# Written instruction:
Rewrite the lines below as a JSON list of strings, with one string per line and blank lines omitted.

# Information given:
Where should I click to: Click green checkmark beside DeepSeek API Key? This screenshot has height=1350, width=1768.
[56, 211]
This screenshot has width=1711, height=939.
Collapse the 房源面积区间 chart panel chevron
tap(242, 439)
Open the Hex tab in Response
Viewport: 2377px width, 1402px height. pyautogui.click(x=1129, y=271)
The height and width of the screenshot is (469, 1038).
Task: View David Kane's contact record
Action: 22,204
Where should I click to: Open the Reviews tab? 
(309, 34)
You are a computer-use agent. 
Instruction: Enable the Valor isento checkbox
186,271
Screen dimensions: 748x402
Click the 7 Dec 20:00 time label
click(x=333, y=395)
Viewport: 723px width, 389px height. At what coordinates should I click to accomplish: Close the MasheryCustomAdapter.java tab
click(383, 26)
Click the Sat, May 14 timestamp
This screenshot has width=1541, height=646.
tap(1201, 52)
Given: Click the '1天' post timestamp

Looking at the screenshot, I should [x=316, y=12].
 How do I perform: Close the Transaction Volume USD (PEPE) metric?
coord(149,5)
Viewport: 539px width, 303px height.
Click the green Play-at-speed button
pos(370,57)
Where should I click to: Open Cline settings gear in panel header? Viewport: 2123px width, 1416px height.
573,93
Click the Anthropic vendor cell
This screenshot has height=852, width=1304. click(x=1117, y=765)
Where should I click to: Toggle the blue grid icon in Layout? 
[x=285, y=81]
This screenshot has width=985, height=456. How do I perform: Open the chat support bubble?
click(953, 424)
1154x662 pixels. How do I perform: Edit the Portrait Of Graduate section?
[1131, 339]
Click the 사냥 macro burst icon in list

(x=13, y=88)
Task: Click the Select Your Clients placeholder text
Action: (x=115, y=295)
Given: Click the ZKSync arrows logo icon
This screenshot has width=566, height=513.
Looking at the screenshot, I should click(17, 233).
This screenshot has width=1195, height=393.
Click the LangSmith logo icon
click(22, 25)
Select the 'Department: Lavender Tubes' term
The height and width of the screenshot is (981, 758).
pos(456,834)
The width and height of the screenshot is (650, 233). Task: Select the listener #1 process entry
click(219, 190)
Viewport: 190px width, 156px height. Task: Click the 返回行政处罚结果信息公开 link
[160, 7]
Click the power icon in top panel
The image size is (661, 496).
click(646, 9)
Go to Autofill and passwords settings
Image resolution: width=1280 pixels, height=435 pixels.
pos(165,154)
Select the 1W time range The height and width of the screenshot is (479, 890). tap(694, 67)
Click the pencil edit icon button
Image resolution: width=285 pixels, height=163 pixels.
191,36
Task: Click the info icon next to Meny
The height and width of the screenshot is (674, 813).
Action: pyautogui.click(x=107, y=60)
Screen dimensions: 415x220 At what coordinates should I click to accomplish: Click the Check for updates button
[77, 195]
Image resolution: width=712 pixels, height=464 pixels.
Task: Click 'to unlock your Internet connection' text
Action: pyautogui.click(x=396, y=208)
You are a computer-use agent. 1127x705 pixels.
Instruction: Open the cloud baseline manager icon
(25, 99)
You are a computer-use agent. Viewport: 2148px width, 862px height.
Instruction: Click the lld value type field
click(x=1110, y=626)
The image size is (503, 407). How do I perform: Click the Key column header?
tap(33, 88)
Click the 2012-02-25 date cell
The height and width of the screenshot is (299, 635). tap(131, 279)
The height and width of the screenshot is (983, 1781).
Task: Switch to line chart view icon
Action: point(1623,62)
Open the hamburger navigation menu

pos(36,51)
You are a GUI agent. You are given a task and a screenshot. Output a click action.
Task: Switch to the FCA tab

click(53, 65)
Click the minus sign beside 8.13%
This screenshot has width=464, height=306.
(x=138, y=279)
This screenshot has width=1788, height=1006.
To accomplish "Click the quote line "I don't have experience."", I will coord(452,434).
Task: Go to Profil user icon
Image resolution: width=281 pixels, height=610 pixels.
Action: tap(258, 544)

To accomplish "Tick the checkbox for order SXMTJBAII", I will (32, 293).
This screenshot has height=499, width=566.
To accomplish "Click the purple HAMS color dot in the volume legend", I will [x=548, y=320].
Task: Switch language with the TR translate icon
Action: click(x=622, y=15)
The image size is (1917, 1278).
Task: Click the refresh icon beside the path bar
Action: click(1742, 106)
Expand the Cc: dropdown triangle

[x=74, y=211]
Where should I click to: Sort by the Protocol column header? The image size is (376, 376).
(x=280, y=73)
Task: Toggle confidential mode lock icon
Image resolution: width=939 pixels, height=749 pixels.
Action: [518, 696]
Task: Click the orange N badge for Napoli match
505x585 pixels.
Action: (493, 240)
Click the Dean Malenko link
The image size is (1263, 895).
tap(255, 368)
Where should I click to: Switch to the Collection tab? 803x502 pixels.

# Result of this exercise:
[
  "Where should I click to: Click green checkmark beside DeepSeek API Key? This screenshot has height=1350, width=1768.",
  "[56, 211]",
  "This screenshot has width=1711, height=939.",
  "Collapse the 房源面积区间 chart panel chevron",
  "tap(242, 439)",
  "Open the Hex tab in Response",
  "Viewport: 2377px width, 1402px height. pyautogui.click(x=1129, y=271)",
  "The height and width of the screenshot is (469, 1038).",
  "Task: View David Kane's contact record",
  "Action: 22,204",
  "Where should I click to: Open the Reviews tab? ",
  "(309, 34)",
  "You are a computer-use agent. ",
  "Instruction: Enable the Valor isento checkbox",
  "186,271",
  "Screen dimensions: 748x402",
  "Click the 7 Dec 20:00 time label",
  "click(x=333, y=395)",
  "Viewport: 723px width, 389px height. At what coordinates should I click to accomplish: Close the MasheryCustomAdapter.java tab",
  "click(383, 26)",
  "Click the Sat, May 14 timestamp",
  "This screenshot has width=1541, height=646.",
  "tap(1201, 52)",
  "Given: Click the '1天' post timestamp",
  "Looking at the screenshot, I should [x=316, y=12].",
  " How do I perform: Close the Transaction Volume USD (PEPE) metric?",
  "coord(149,5)",
  "Viewport: 539px width, 303px height.",
  "Click the green Play-at-speed button",
  "pos(370,57)",
  "Where should I click to: Open Cline settings gear in panel header? Viewport: 2123px width, 1416px height.",
  "573,93",
  "Click the Anthropic vendor cell",
  "This screenshot has height=852, width=1304. click(x=1117, y=765)",
  "Where should I click to: Toggle the blue grid icon in Layout? ",
  "[x=285, y=81]",
  "This screenshot has width=985, height=456. How do I perform: Open the chat support bubble?",
  "click(953, 424)",
  "1154x662 pixels. How do I perform: Edit the Portrait Of Graduate section?",
  "[1131, 339]",
  "Click the 사냥 macro burst icon in list",
  "(x=13, y=88)",
  "Task: Click the Select Your Clients placeholder text",
  "Action: (x=115, y=295)",
  "Given: Click the ZKSync arrows logo icon",
  "This screenshot has width=566, height=513.",
  "Looking at the screenshot, I should click(17, 233).",
  "This screenshot has width=1195, height=393.",
  "Click the LangSmith logo icon",
  "click(22, 25)",
  "Select the 'Department: Lavender Tubes' term",
  "The height and width of the screenshot is (981, 758).",
  "pos(456,834)",
  "The width and height of the screenshot is (650, 233). Task: Select the listener #1 process entry",
  "click(219, 190)",
  "Viewport: 190px width, 156px height. Task: Click the 返回行政处罚结果信息公开 link",
  "[160, 7]",
  "Click the power icon in top panel",
  "The image size is (661, 496).",
  "click(646, 9)",
  "Go to Autofill and passwords settings",
  "Image resolution: width=1280 pixels, height=435 pixels.",
  "pos(165,154)",
  "Select the 1W time range The height and width of the screenshot is (479, 890). tap(694, 67)",
  "Click the pencil edit icon button",
  "Image resolution: width=285 pixels, height=163 pixels.",
  "191,36",
  "Task: Click the info icon next to Meny",
  "The height and width of the screenshot is (674, 813).",
  "Action: pyautogui.click(x=107, y=60)",
  "Screen dimensions: 415x220 At what coordinates should I click to accomplish: Click the Check for updates button",
  "[77, 195]",
  "Image resolution: width=712 pixels, height=464 pixels.",
  "Task: Click 'to unlock your Internet connection' text",
  "Action: pyautogui.click(x=396, y=208)",
  "You are a computer-use agent. 1127x705 pixels.",
  "Instruction: Open the cloud baseline manager icon",
  "(25, 99)",
  "You are a computer-use agent. Viewport: 2148px width, 862px height.",
  "Instruction: Click the lld value type field",
  "click(x=1110, y=626)",
  "The image size is (503, 407). How do I perform: Click the Key column header?",
  "tap(33, 88)",
  "Click the 2012-02-25 date cell",
  "The height and width of the screenshot is (299, 635). tap(131, 279)",
  "The height and width of the screenshot is (983, 1781).",
  "Task: Switch to line chart view icon",
  "Action: point(1623,62)",
  "Open the hamburger navigation menu",
  "pos(36,51)",
  "You are a GUI agent. You are given a task and a screenshot. Output a click action.",
  "Task: Switch to the FCA tab",
  "click(53, 65)",
  "Click the minus sign beside 8.13%",
  "This screenshot has width=464, height=306.",
  "(x=138, y=279)",
  "This screenshot has width=1788, height=1006.",
  "To accomplish \"Click the quote line \"I don't have experience.\"\", I will coord(452,434).",
  "Task: Go to Profil user icon",
  "Image resolution: width=281 pixels, height=610 pixels.",
  "Action: tap(258, 544)",
  "To accomplish \"Tick the checkbox for order SXMTJBAII\", I will (32, 293).",
  "This screenshot has height=499, width=566.",
  "To accomplish \"Click the purple HAMS color dot in the volume legend\", I will [x=548, y=320].",
  "Task: Switch language with the TR translate icon",
  "Action: click(x=622, y=15)",
  "The image size is (1917, 1278).",
  "Task: Click the refresh icon beside the path bar",
  "Action: click(1742, 106)",
  "Expand the Cc: dropdown triangle",
  "[x=74, y=211]",
  "Where should I click to: Sort by the Protocol column header? The image size is (376, 376).",
  "(x=280, y=73)",
  "Task: Toggle confidential mode lock icon",
  "Image resolution: width=939 pixels, height=749 pixels.",
  "Action: [518, 696]",
  "Task: Click the orange N badge for Napoli match",
  "505x585 pixels.",
  "Action: (493, 240)",
  "Click the Dean Malenko link",
  "The image size is (1263, 895).",
  "tap(255, 368)",
  "Where should I click to: Switch to the Collection tab? 803x502 pixels."
]